Imagine this, its Friday and you are sitting in your office as Director of Verizon’s newly created Office of Reasonable Accommodation. An employee, I’ll call him Joe, walks into your office. Joe tells you he’s recently converted to the Church of the Flying Spaghetti Monster (i.e., he is now a Pastafarian); that Friday’s are his religion’s holiday; and that his religion requires him to wear a spaghetti strainer on his head at all times. He requests, as a reasonable accommodation of his religious beliefs, all Friday’s off from work and to have the photograph on his employee identification badge retaken so that he be shown wearing a colander on his head. What do you do?
Most employment civil rights laws require that employers treat all employees equally without regard to age, sex, color, race, national origin etc. The ADA and Title VII’s protection of employee’s religious beliefs, however, may require employers to treat employees differently (i.e., reasonable accommodation). Here, Joe’s request to accommodate his beliefs (which appear sincerely held) can only be denied if accommodating the belief would cause undue hardship to the employer. Undue hardship under Title VII is different than under the ADA. Under Title VII, a proposed religious accommodation is often an undue hardship where it requires the employer to incur more than de minimus expense; violates a CBA, law or valid seniority system; ignores safety risks or requires other employees to work longer or harder.

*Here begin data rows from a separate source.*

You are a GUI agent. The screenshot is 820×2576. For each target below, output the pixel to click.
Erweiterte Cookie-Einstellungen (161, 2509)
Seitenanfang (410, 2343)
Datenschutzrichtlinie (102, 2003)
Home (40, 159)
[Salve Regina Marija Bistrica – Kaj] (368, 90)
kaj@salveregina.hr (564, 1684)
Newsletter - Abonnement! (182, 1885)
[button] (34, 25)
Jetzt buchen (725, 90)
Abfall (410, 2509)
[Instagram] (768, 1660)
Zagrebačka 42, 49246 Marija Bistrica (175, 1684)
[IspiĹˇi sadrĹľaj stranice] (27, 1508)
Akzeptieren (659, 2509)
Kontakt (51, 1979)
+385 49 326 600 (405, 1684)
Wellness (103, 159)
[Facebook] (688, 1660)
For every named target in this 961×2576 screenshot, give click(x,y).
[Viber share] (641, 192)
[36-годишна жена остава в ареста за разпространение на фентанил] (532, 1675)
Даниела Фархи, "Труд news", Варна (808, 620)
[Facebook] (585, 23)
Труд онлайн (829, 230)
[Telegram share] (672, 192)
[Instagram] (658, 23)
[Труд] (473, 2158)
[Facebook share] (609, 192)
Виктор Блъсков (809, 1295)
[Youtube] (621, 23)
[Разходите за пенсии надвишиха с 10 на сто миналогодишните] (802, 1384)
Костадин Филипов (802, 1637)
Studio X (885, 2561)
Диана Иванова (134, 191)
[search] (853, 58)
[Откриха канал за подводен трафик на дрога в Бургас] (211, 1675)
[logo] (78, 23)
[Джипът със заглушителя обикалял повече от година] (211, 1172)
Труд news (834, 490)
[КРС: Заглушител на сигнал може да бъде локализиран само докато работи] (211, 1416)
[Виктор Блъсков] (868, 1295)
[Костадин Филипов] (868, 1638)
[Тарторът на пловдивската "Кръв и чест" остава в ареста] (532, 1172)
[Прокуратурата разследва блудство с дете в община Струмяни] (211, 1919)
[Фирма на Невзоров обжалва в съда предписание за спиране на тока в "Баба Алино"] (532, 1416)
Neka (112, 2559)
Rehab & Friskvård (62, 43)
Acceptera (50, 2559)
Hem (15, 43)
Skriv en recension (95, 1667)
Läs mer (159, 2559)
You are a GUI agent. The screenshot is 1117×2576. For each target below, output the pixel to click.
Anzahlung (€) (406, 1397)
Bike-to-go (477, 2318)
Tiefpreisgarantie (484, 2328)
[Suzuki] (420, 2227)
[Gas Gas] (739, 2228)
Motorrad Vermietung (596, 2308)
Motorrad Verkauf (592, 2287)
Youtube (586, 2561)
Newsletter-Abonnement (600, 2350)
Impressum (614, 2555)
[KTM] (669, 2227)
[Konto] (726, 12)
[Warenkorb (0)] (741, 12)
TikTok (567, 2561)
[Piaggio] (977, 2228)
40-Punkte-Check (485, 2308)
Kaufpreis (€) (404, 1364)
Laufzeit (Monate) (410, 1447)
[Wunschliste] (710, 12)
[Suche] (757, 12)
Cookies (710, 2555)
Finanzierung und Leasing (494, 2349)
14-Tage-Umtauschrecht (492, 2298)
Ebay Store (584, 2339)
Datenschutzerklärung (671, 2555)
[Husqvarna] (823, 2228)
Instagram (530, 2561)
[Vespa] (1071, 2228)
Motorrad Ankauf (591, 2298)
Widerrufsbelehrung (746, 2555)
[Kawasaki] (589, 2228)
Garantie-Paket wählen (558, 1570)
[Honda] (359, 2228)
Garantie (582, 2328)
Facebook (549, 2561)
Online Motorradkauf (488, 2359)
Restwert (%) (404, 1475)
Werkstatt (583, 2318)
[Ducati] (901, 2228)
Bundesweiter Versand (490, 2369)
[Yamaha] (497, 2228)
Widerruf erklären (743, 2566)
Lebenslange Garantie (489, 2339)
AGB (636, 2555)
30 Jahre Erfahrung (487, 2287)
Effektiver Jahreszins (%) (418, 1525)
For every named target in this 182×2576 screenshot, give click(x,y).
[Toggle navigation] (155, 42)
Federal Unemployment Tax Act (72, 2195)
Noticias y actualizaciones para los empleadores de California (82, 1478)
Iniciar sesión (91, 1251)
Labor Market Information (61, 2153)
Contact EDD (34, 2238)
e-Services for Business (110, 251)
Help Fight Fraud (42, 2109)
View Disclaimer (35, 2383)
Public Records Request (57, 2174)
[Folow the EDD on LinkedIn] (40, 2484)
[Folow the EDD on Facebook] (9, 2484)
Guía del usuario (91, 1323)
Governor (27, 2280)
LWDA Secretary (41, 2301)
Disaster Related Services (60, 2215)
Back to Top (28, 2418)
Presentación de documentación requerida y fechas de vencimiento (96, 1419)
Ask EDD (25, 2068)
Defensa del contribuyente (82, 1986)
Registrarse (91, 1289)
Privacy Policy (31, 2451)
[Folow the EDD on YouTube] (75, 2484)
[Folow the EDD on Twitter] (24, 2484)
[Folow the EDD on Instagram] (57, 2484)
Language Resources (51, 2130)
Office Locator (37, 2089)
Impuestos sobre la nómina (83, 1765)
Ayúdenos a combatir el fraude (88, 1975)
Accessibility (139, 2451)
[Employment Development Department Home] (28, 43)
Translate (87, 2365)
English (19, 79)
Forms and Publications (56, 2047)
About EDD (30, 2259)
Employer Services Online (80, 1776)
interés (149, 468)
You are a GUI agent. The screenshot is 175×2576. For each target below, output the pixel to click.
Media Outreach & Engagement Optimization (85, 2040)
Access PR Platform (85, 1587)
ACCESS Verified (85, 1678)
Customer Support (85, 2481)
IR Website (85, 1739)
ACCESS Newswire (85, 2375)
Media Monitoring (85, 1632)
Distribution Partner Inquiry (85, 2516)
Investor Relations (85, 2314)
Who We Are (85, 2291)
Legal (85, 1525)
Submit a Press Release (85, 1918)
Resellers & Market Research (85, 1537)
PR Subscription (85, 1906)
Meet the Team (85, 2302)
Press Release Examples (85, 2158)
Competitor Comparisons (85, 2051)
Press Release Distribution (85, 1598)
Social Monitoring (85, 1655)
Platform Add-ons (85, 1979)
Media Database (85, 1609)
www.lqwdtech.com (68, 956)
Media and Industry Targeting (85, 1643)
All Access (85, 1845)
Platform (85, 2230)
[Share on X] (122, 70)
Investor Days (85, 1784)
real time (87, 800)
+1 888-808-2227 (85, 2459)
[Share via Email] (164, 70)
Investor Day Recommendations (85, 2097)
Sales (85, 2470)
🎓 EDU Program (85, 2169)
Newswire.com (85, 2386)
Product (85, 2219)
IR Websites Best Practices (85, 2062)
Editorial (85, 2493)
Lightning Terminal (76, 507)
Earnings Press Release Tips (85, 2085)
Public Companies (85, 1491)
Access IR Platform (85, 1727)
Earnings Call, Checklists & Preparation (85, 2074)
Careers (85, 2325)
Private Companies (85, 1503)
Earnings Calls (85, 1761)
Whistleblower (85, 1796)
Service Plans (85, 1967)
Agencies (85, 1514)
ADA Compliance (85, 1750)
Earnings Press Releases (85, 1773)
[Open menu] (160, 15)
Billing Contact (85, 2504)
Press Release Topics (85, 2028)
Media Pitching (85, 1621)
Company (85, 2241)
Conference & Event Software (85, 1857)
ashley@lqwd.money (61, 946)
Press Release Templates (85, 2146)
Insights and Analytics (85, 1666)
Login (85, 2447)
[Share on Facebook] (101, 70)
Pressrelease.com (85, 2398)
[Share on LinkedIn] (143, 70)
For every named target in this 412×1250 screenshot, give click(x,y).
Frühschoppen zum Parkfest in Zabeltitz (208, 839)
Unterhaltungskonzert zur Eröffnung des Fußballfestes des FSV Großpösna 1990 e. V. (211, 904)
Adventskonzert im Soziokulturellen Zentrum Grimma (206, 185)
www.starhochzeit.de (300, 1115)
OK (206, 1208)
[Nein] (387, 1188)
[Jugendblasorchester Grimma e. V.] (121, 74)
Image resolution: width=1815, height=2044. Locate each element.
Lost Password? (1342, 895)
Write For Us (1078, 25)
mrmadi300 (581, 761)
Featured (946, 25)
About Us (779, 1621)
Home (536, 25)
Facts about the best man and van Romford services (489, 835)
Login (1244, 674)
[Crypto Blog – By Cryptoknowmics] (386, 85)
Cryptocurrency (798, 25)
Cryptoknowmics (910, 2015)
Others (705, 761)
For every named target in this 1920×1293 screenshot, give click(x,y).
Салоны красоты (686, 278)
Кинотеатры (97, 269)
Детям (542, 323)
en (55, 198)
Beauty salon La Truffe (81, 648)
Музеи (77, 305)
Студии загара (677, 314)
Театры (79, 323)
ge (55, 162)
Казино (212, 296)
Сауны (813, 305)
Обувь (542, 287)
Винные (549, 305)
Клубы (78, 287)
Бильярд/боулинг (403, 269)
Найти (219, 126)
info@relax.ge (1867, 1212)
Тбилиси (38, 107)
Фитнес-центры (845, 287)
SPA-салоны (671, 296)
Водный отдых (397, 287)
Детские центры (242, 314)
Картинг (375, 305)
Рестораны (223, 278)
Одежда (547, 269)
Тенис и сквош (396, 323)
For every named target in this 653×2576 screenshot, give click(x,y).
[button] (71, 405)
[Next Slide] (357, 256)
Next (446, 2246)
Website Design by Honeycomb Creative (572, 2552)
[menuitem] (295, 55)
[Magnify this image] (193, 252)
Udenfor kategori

Applying these rules to Joe’s request, unless you can establish that for security reasons employee photographs on access badges must be taken without headwear, you should probably tell Joe to get his colander while you get out the Kodak. With respect to the request for all Fridays off, unless Joe’s request would violate a CBA provision regarding bidding for schedules or would otherwise make Joe’s co-workers work longer or harder, Joe should probably be allowed to take his Fridays off.